Return, from the data that follows, each line that holds the word "toolbar".

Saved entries
>>>>>
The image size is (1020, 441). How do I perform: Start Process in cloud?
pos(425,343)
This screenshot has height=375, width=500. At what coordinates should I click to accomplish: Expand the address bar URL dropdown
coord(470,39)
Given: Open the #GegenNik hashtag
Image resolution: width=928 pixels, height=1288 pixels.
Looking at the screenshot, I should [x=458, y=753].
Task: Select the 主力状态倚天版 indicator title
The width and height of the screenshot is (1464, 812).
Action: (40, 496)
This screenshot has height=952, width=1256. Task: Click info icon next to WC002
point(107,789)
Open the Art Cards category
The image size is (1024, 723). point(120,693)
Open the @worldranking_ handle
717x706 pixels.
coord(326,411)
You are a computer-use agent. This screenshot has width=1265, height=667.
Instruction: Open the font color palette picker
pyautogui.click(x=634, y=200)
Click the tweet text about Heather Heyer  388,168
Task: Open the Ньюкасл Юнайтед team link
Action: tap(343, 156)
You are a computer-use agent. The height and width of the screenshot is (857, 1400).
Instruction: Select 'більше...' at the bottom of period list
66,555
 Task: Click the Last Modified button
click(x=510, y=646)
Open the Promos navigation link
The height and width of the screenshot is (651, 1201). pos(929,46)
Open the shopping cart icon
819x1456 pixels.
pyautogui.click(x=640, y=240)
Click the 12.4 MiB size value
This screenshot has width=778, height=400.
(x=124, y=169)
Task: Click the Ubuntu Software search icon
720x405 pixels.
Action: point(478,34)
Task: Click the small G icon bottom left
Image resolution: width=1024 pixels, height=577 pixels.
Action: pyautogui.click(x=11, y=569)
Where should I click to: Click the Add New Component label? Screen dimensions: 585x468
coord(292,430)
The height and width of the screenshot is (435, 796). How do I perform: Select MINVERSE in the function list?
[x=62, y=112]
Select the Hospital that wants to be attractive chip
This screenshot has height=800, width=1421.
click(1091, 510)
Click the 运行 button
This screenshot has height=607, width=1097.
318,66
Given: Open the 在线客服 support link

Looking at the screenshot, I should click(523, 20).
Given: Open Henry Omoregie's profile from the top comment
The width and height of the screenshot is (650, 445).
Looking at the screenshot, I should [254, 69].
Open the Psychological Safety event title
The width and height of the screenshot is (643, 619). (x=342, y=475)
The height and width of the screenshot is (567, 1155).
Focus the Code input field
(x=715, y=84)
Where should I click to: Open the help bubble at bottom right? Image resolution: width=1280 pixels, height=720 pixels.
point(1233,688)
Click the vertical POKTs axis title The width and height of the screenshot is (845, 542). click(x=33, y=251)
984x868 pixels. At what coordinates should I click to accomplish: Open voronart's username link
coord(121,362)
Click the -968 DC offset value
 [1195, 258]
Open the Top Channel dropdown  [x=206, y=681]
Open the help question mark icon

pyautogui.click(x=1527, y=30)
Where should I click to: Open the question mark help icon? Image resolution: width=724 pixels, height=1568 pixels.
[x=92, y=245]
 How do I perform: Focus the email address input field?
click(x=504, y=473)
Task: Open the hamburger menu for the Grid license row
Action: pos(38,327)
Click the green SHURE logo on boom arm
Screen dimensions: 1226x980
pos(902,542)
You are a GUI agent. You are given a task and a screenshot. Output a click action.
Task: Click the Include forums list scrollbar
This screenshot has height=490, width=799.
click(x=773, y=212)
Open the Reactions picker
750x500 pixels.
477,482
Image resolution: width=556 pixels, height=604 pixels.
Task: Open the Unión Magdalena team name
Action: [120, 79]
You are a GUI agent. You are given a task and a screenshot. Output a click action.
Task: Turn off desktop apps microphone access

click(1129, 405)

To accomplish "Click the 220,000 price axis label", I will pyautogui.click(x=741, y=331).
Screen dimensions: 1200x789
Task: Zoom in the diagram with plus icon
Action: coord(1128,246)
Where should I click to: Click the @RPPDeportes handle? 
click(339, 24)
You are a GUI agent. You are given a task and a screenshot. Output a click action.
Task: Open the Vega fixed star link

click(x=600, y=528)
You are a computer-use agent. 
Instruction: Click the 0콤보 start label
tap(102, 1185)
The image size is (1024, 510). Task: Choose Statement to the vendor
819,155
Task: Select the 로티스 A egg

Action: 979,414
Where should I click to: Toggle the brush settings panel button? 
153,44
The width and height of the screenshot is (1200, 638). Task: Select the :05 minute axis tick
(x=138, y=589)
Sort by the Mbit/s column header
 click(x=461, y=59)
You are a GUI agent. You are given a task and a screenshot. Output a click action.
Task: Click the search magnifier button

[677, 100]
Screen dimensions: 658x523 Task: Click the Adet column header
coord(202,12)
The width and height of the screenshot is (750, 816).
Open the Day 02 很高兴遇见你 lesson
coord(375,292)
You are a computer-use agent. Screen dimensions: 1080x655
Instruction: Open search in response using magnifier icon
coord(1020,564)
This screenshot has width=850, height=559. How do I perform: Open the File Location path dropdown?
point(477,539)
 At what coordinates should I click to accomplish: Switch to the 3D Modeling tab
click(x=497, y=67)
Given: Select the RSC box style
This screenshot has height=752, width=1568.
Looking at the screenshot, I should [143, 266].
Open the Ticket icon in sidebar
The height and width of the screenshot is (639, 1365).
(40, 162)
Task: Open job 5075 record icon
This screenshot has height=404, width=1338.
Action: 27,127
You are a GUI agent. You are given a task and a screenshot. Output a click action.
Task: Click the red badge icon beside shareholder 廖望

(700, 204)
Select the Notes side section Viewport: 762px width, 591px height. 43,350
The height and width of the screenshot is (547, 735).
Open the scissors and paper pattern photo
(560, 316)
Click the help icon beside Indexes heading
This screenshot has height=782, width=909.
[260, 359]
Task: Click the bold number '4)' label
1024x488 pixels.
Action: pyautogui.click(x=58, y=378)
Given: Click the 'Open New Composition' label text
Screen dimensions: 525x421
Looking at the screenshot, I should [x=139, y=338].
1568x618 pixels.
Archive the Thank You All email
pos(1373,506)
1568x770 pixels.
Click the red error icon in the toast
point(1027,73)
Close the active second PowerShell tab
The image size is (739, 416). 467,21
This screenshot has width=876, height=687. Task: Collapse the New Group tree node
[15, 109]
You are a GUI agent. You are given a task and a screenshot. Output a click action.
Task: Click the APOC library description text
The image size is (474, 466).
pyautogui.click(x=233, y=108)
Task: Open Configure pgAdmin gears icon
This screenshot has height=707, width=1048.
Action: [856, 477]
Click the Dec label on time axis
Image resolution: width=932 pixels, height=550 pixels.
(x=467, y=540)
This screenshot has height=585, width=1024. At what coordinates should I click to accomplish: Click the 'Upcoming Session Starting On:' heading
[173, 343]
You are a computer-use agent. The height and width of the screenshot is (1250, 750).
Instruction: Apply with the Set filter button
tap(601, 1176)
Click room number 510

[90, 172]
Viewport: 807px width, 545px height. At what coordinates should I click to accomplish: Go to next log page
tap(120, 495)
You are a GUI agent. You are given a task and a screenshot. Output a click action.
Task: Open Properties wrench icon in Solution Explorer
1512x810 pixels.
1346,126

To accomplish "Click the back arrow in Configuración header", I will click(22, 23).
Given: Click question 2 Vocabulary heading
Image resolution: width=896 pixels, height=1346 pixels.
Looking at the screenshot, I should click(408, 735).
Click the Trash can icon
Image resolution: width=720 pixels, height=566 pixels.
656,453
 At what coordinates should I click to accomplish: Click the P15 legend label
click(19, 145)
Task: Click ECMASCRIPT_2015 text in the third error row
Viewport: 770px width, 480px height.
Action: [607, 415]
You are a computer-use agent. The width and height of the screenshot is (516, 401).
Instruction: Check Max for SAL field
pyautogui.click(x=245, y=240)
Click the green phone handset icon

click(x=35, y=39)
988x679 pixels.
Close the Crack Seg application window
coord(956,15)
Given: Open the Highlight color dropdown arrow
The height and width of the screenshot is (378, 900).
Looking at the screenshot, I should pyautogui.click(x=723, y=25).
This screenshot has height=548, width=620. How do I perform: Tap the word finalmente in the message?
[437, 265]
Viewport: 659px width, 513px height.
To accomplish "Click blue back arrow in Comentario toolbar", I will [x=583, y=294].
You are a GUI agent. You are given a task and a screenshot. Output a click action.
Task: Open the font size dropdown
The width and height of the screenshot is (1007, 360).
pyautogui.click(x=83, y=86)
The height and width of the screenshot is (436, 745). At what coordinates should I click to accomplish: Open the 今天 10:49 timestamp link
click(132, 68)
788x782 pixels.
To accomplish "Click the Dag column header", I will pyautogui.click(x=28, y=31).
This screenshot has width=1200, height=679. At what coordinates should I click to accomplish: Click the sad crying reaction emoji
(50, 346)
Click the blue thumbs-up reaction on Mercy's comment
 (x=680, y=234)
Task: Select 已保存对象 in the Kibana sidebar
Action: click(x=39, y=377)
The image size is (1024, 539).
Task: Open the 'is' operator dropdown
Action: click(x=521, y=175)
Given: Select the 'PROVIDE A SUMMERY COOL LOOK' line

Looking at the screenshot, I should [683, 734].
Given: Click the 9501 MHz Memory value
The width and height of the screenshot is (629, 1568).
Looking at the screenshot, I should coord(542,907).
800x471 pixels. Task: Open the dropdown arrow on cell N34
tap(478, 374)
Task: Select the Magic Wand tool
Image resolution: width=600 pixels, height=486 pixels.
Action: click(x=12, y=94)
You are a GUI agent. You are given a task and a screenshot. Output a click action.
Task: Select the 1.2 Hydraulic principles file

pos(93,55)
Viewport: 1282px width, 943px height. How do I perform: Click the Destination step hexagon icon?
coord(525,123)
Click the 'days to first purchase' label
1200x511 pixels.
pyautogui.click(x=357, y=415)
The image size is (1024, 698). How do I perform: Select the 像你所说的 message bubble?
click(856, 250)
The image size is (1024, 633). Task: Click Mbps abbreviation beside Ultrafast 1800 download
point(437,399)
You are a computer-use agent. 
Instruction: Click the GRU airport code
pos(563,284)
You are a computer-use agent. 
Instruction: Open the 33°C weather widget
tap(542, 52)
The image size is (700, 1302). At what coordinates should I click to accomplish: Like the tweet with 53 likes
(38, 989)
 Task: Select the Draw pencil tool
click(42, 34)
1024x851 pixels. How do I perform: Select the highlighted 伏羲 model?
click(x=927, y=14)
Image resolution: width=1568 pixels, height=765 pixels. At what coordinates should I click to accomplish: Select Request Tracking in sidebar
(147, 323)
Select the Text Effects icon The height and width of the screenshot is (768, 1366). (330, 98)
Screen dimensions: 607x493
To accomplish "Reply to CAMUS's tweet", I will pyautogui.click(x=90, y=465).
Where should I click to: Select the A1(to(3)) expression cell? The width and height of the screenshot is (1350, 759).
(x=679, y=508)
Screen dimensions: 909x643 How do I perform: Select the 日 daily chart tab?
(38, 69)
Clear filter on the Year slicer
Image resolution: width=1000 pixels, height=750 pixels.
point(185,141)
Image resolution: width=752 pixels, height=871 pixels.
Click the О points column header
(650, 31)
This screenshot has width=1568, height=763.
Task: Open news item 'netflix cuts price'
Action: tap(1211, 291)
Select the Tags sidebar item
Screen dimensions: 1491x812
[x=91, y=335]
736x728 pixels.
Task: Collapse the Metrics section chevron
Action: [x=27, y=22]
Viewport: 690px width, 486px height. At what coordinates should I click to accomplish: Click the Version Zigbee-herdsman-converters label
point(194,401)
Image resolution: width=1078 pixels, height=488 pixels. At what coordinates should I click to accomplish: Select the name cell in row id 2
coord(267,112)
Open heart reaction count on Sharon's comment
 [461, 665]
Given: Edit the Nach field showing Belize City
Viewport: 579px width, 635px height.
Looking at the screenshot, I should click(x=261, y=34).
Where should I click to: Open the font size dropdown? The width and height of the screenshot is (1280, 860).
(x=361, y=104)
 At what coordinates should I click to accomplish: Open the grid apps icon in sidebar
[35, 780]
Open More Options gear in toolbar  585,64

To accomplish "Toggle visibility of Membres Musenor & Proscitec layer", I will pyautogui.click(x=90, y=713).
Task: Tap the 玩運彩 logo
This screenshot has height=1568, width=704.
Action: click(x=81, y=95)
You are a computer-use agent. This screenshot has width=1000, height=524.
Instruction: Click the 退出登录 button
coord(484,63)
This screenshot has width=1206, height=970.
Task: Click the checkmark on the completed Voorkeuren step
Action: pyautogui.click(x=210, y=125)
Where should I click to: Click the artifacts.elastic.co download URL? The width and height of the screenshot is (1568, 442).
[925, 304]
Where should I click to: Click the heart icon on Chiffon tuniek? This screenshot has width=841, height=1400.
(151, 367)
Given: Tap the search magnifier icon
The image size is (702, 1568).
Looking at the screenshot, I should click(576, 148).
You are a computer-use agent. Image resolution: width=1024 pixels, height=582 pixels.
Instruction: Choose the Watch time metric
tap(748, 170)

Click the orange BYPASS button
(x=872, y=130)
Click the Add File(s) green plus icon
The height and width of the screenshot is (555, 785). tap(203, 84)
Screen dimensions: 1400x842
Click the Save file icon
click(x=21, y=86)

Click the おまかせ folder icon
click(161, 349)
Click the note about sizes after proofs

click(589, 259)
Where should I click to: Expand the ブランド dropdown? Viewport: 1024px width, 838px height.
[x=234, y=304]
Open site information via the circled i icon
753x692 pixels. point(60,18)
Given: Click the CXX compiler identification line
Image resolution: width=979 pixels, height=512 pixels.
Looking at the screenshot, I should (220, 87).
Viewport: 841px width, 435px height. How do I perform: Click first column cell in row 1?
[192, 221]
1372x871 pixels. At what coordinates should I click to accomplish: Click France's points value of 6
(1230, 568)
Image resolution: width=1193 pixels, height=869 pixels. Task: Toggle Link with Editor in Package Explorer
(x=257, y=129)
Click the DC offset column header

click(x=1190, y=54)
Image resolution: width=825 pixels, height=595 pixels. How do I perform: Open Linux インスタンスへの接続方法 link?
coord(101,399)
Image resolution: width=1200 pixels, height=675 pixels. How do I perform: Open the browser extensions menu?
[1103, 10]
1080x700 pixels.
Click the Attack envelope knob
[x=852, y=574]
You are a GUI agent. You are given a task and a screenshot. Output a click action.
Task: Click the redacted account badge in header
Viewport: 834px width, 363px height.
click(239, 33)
<<<<<
TASK RESPONSE:
To accomplish "Click blue back arrow in Comentario toolbar", I will [x=583, y=294].
Open More Options gear in toolbar  585,64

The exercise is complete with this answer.